▶ **SET EXERCISE**
Count how many lines of the items below contain the string "width", with case significant, and reply with only that number.

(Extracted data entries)
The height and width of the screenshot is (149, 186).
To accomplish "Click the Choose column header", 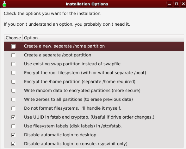I will tap(13, 38).
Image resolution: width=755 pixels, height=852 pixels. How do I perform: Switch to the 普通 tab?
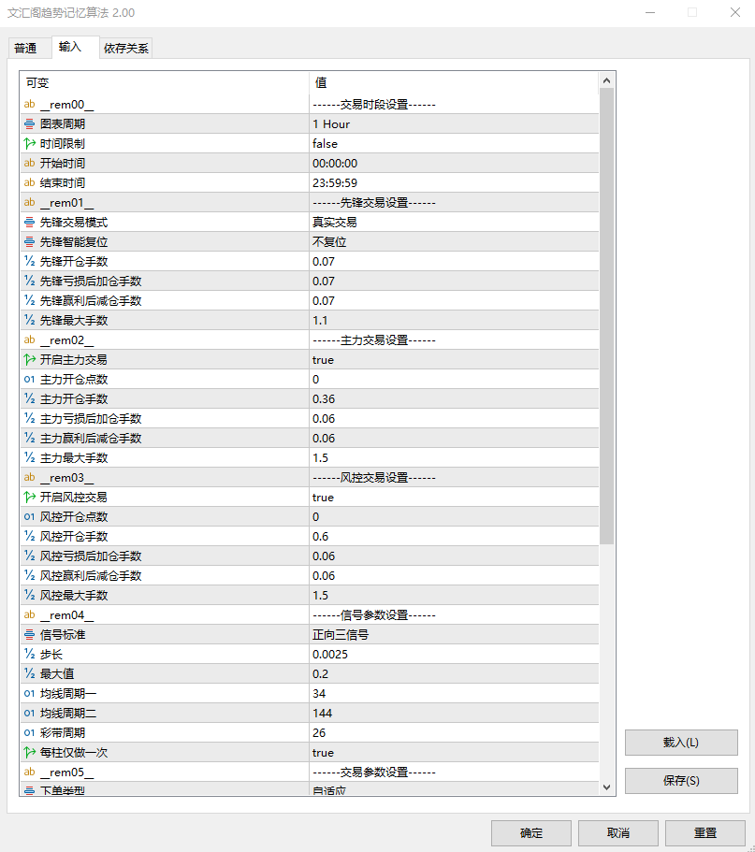click(28, 48)
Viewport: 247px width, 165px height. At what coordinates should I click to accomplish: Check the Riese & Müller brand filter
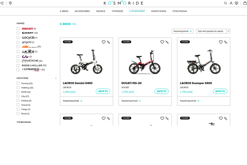[x=18, y=65]
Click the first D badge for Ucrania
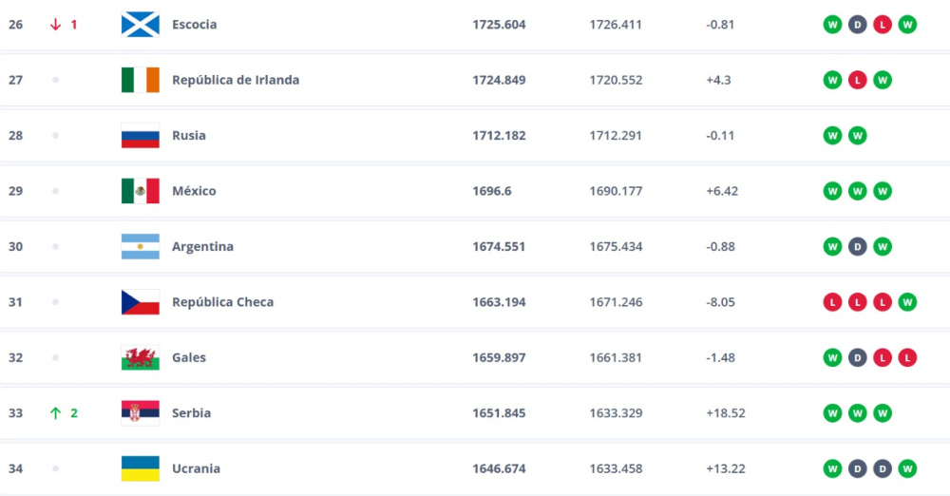 point(858,468)
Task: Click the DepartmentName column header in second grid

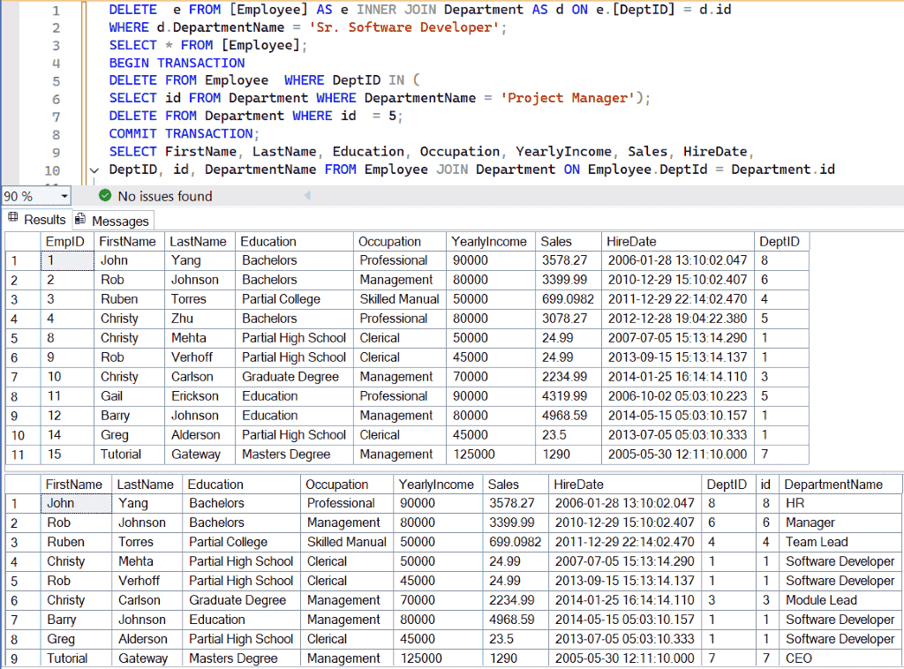Action: click(x=840, y=484)

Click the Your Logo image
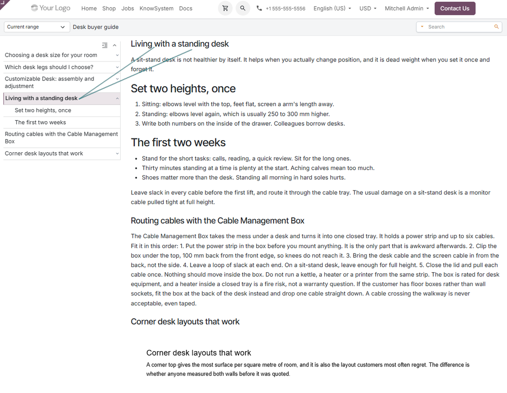[x=50, y=8]
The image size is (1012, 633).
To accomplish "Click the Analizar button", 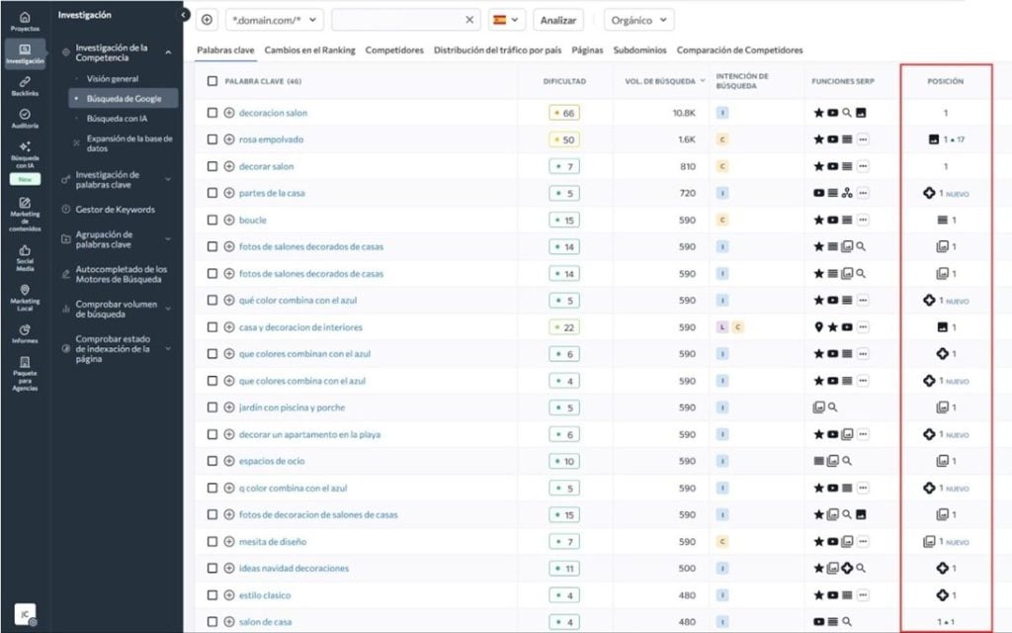I will (x=560, y=19).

▶ **COMPLETE OUTPUT**
3